# REQUIRED WORK
Print the items from the line with "[ナビゲーション開閉ボタン] (125, 10)" up to and including the line with "ACEPTAR (119, 524)", character for character, leaving out the pictures.

# PROVIDED MATERIAL

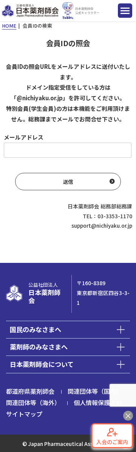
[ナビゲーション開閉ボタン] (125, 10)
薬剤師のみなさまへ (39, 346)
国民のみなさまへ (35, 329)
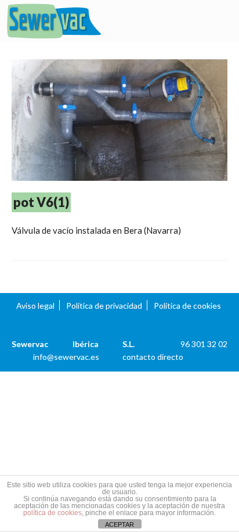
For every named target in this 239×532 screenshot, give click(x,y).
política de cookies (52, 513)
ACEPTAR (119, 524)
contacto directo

...

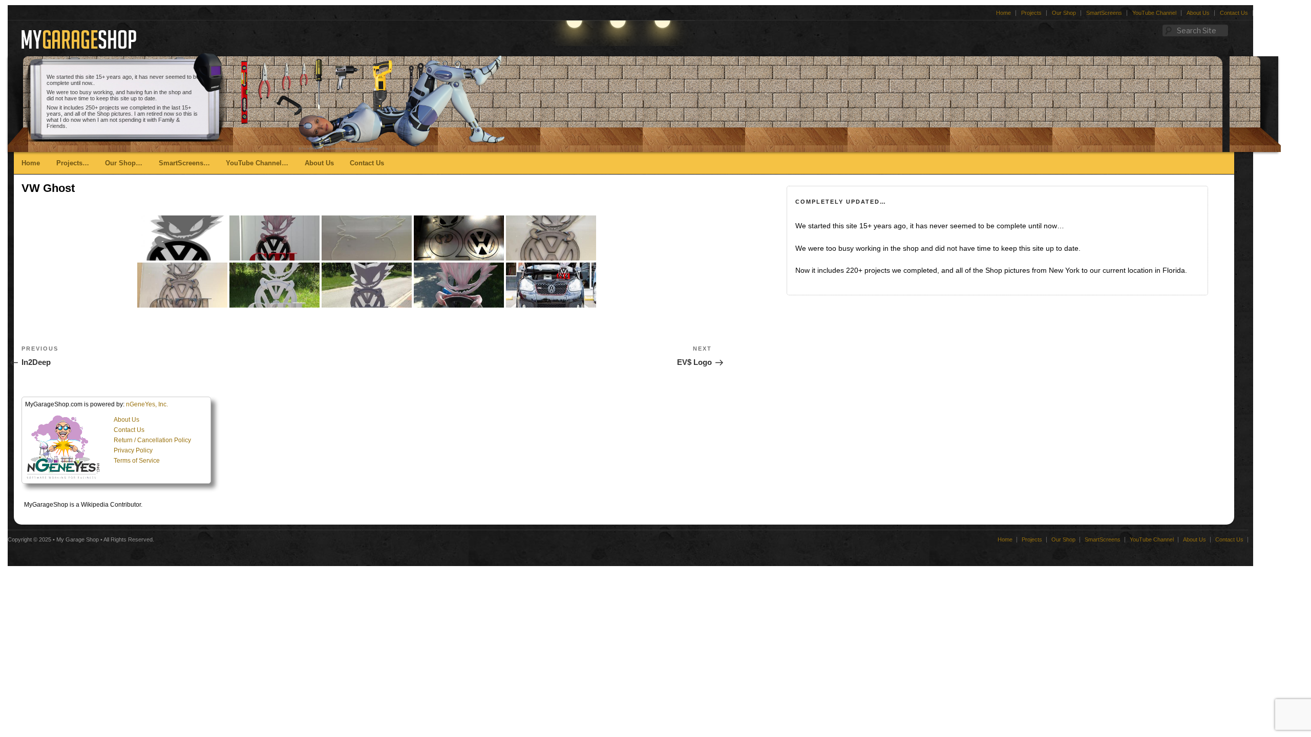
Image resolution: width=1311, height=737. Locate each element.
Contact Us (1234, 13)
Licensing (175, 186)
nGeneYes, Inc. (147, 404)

# FINAL RESULT
[ナビゲーション開閉ボタン] (125, 10)
薬剤師のみなさまへ (39, 346)
国民のみなさまへ (35, 329)
For every named target in this 239×532 screenshot, give click(x,y).
política de cookies (52, 513)
ACEPTAR (119, 524)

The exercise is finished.